[Date Prev][Date Next][Thread Prev][Thread Next][Date Index][Thread Index]

Re: [edict-jmdict] Names: JMdict or ENAMDICT



I've attached some thoughts below the fold.


Cheers,

Rene


On 2013-09-06, at 12:30 AM, Jim Breen <jimbreen@*********> wrote:

 

-names of Japanese prefectures

Agreed.

-names of major Japanese cities (perhaps a population threshold)

I recommend setting the criterion either as being 'designated city':
https://en.wikipedia.org/wiki/City_designated_by_government_ordinance#List_of_designated_cities
Perhaps also including 'core cities' if you are feeling generous:
https://en.wikipedia.org/wiki/Core_cities_of_Japan#List_of_core_cities

Together with Tokyo, those should cover all the major Japanese city names anyone is likely to come across.

-names of Japanese regions (近畿, 北陸, etc.)
-names of countries and their capital cities
-names of other significant cities

Yes.

and possibly:

-names of states, provinces, etc. plus their capital cities

I don't think it's necessary.  The list is too expansive, unless we specifically limit it to states/provinces of English-speaking countries (it is a J-E dictionary after all).

-names of very important individuals (criteria?)
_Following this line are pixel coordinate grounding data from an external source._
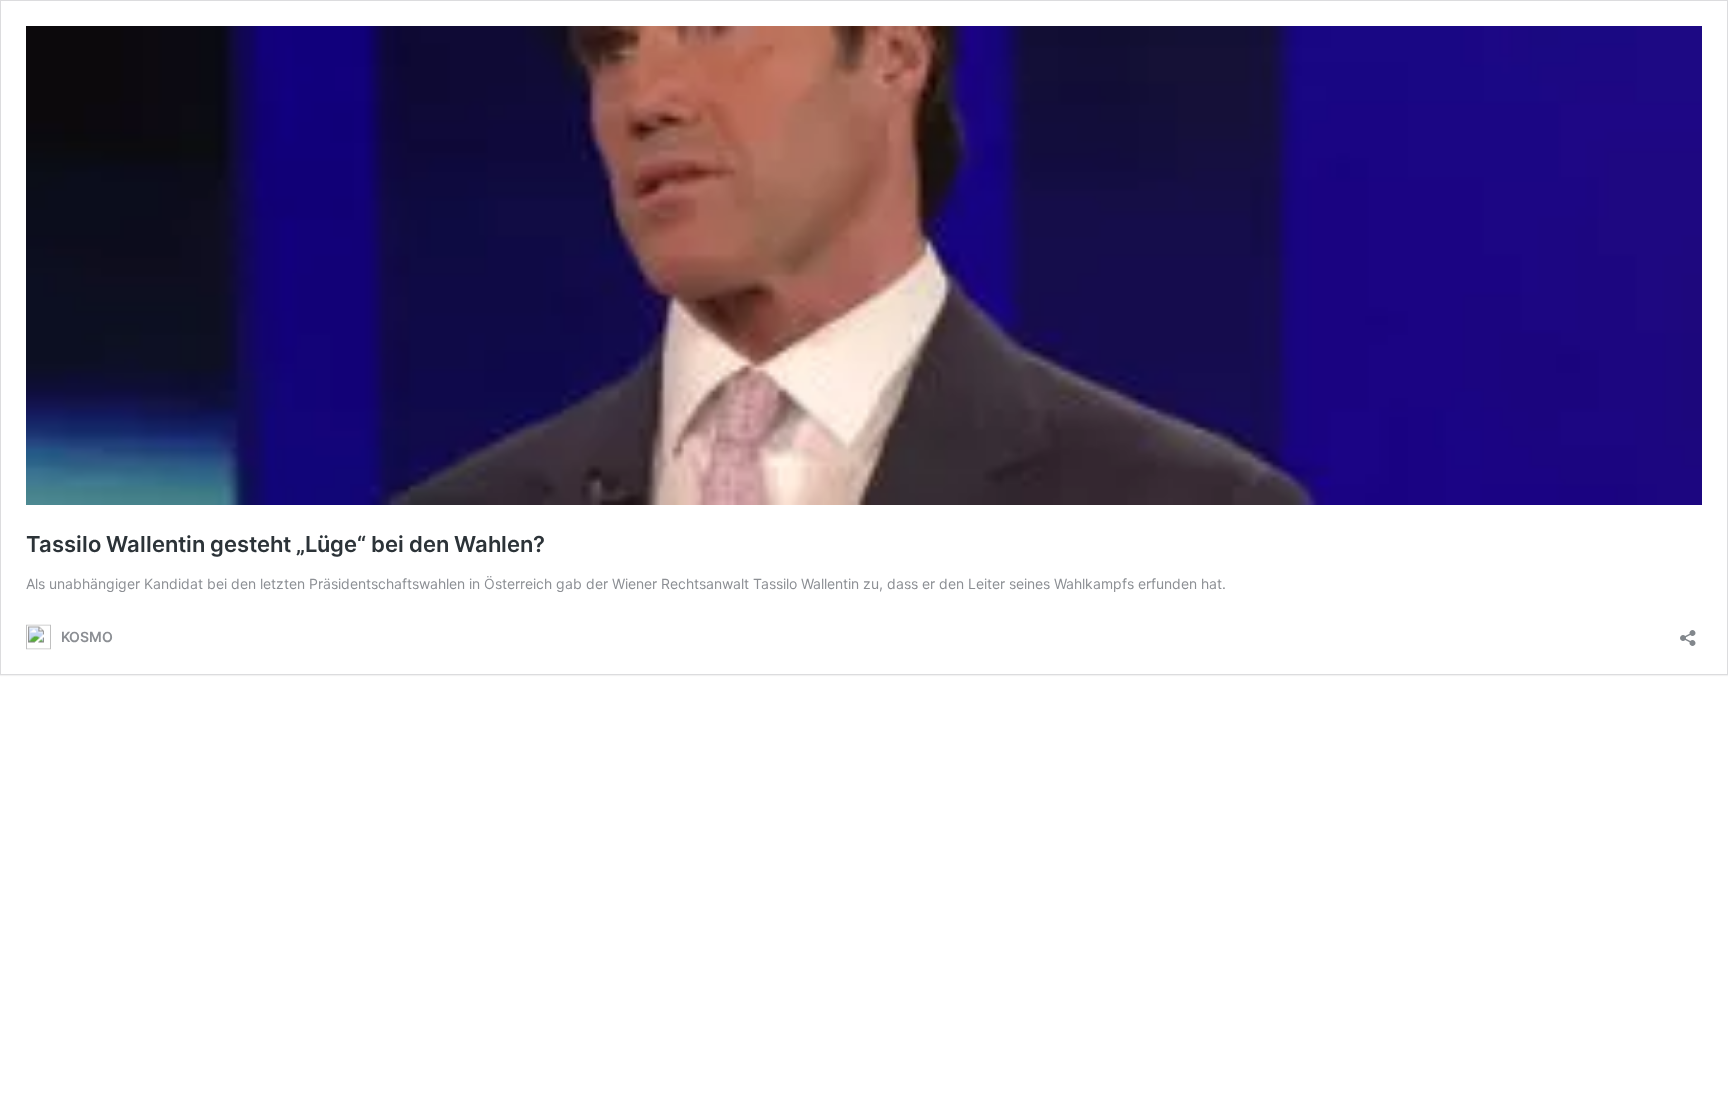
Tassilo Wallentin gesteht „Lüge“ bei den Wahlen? (285, 544)
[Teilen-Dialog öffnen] (1688, 631)
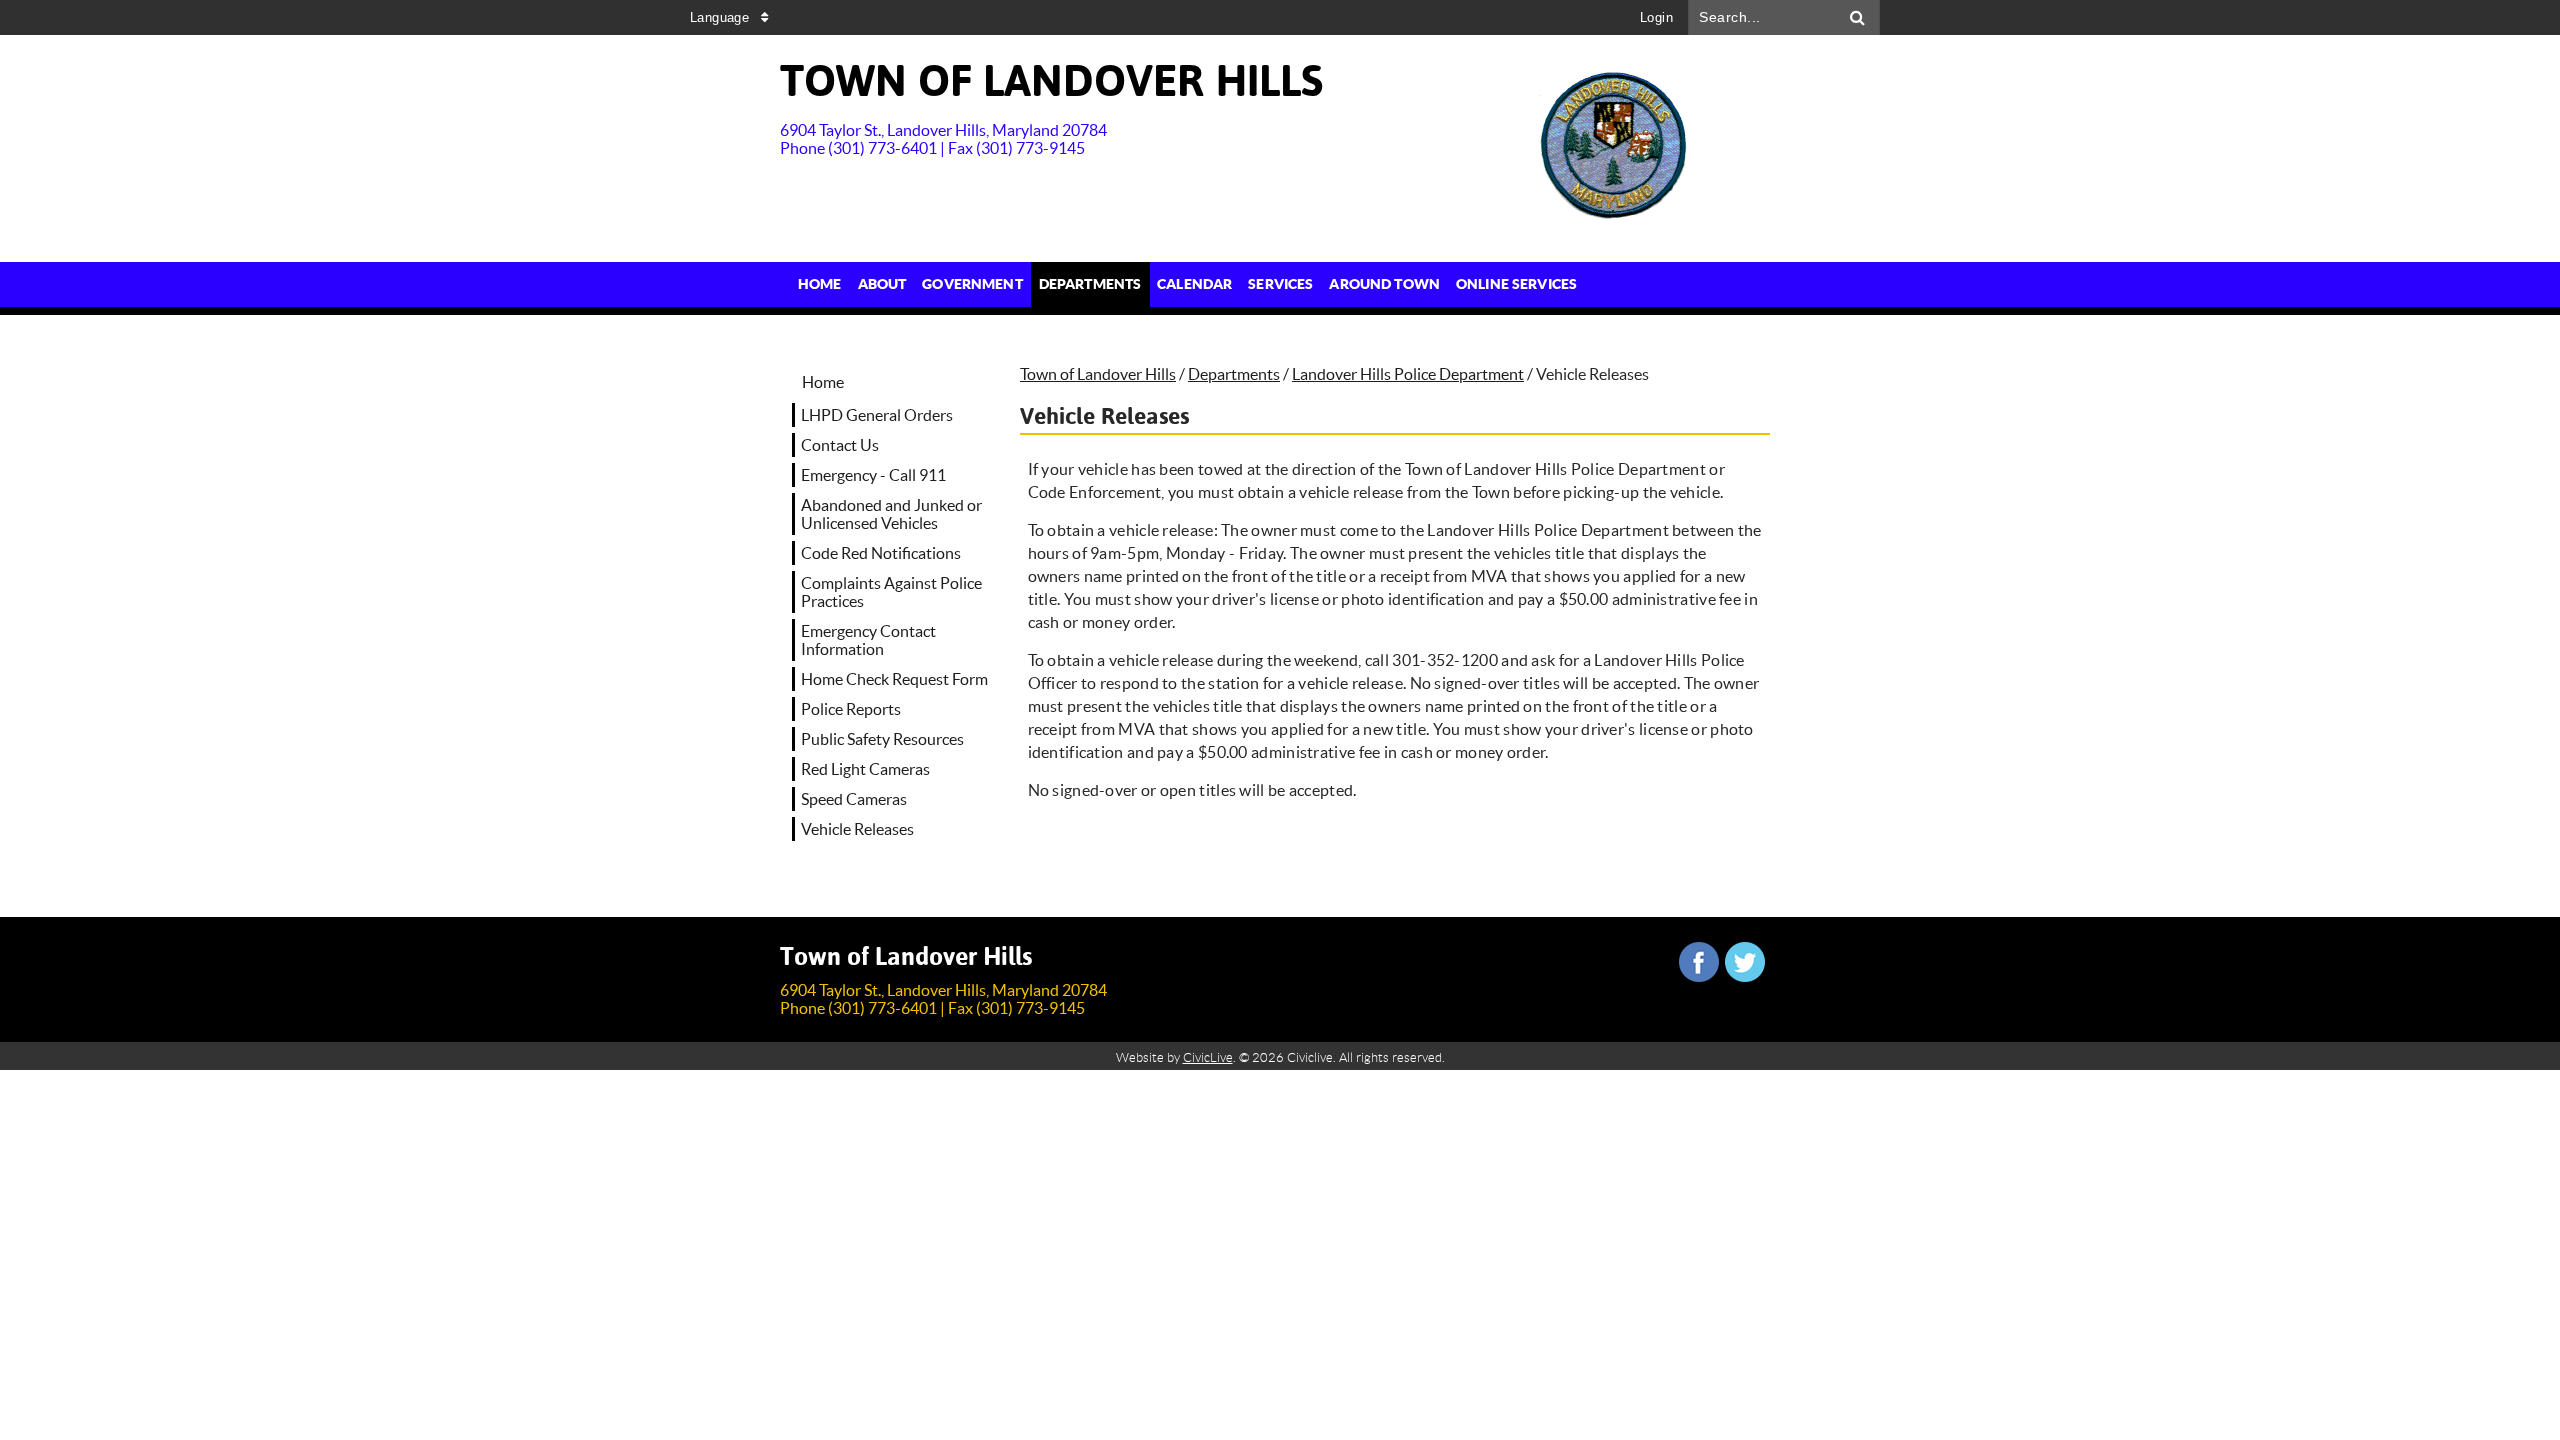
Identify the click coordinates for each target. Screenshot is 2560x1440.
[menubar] (1187, 284)
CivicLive (1208, 1057)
Deities and other major religious figures or characters (e.g., Mohammad, Gautama, Virgin Mary), perhaps not from all religions but definitely from the Abrahamic faiths and Japanese religions.  A select number of extremely important historical figures known by pretty much everyone worldwide (Gandhi, Einstein, Darwin, Confucius, Hitler, Shakespeare, Beethoven, etc.) by judgment.  Perhaps the names of the current Japanese emperor, Japanese prime minister, U.S. president and other leaders of English-speaking (and/or G8) nations.

-names currently in JMdict will not be removed unless they are
obscure and/or inappropriate (e.g. ワシントンポスト can probably
stay, but I'm not sure about ハンデルスブラット)

I'd say that consistency of inclusion criteria should trump the grandfather clause.

-sets of related names currently in JMdict can be completed if
they are incomplete (I'm thinking of the books of the Bible where
there are a lot, but I'm not sure all are there.)

Speaking of which, the criteria above omit other non-person, non-place proper nouns (e.g., company names, book names, trademarked).  Thus far, the names of most religious texts have found their way into EDICT itself.  I guess most others should be banished to ENAMDICT unless they're things that have found their way into English like 'Pokemon'.